The A.P.’s lawyers must have anticipated that turn of events because they were smart enough to also file a “free-standing complaint” under the Open Meetings Act.  Here, there is no “no harm no foul” standard to hide behind—you either complied with the Open Meetings Act or you didn’t.

How the court dealt with that issue is worthy of a separate Daily Dawg entry.  So we will keep you hanging on that one, but we can tell you right now that the A.P. is not going back to work in Dallas ISD. Stay tuned for details on Wednesday!

The case of Dallas ISD v. Peters was decided by the Court of Appeals for the Fifth District (Dallas) on December 14, 2015.  It can be found at 2015 WL 8732420.

DAWG BONE: GETTING FIRED IN CLOSED SESSION MIGHT BE LESS EMBARRASSING, BUT IT STILL HURTS.

CAN PHOTO ID BE REQUIRED TO ATTEND A SCHOOL BOARD MEETING?

Can we require people who attend our school board meetings to show a photo ID?

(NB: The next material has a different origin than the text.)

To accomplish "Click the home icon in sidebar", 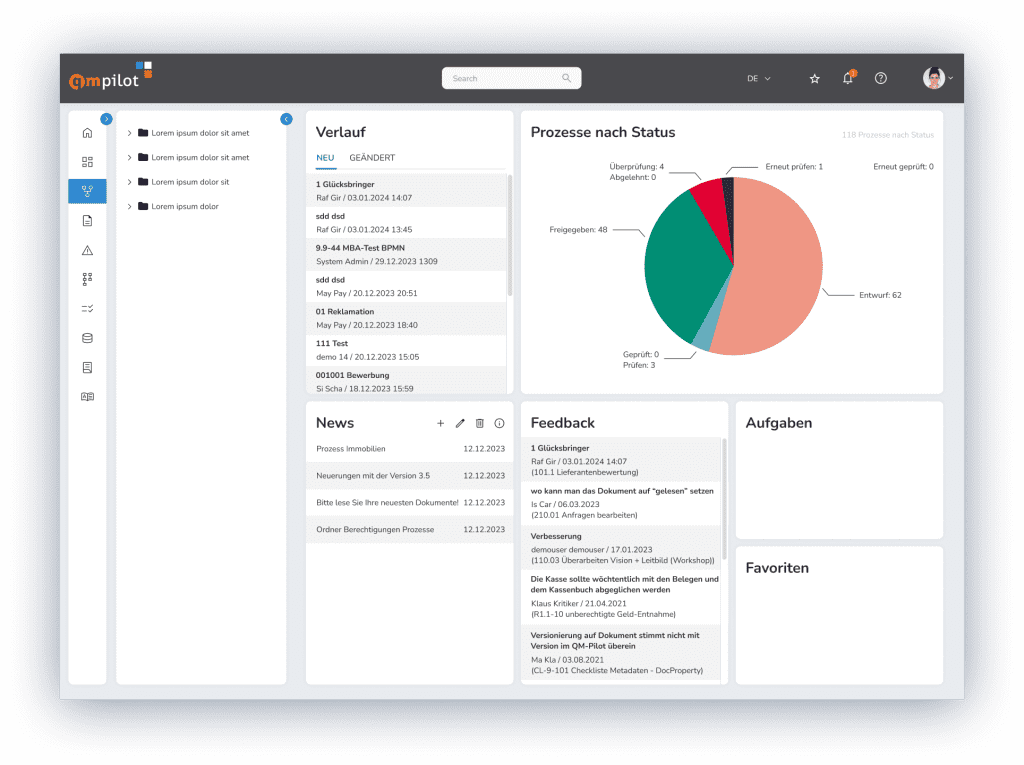I will pyautogui.click(x=87, y=133).
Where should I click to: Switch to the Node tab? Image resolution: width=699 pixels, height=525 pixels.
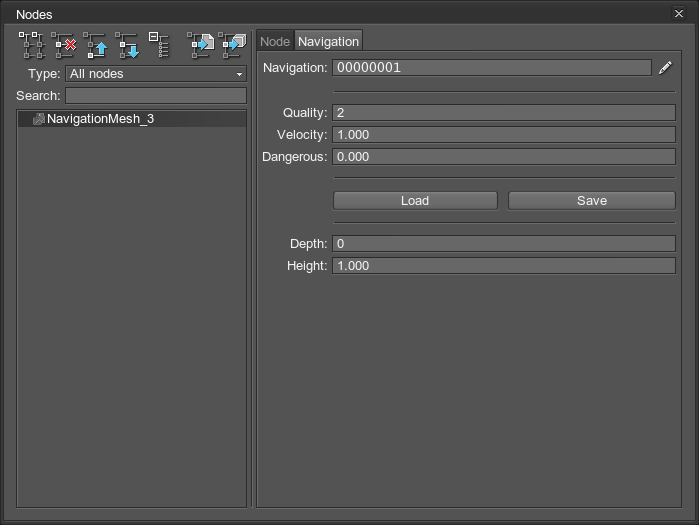point(275,41)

More and more government buildings are increasing security by requiring visitors to show a photo ID.  Most of the schools I have visited of late have imposed this requirement, and so I have grown accustomed to being run through the system before I gain entry.  The Attorney General was asked how such a requirement would mesh with the Texas Open Meetings Act.

Courts have made it clear that an “open meeting” must be physically accessible to the general public.  You can’t call your meeting in a private dining room, or in a school office halfway across the state.  Suppose, however, that your local school district adopts a requirement that everyone who comes to the school board meeting must show a proper government-issued photo ID, like the ones you show at the airport. The meeting is “physically accessible.” But if you don’t happen to have one of those IDs, they won’t let you in. Is that OK?

Mr. Paxton’s opinion notes that a lot of fact issues would have to be considered in resolving that question, and his office is not the place to resolve fact issues. But he did render a carefully worded, lawyer-like opinion:

A court is unlikely to conclude as a matter of law that the Open Meetings Act prohibits a governmental body from holding meetings at a location that requires the presentation of photo identification for admittance. 

Interestingly, the Opinion points out that some states (Kentucky, Michigan, Nebraska) have adopted statutes that specifically prohibit any sort of ID requirement. Texas has not, and thus the question was ripe for an AG Opinion.

If your school board is thinking of imposing such a requirement, advance input from your school attorney would be very wise. As the AG Opinion notes, a court addressing an issue like this would probably “weigh the need for the identification requirement as a security measure against the public’s right of access guaranteed under the Act.”  Your attorney can help with that analysis.

The opinion is Attorney General Opinion KP-20, issued on May 11, 2015.

DAWG BONE: BE CAREFUL ABOUT TURNING PEOPLE AWAY AT AN OPEN SCHOOL BOARD MEETING.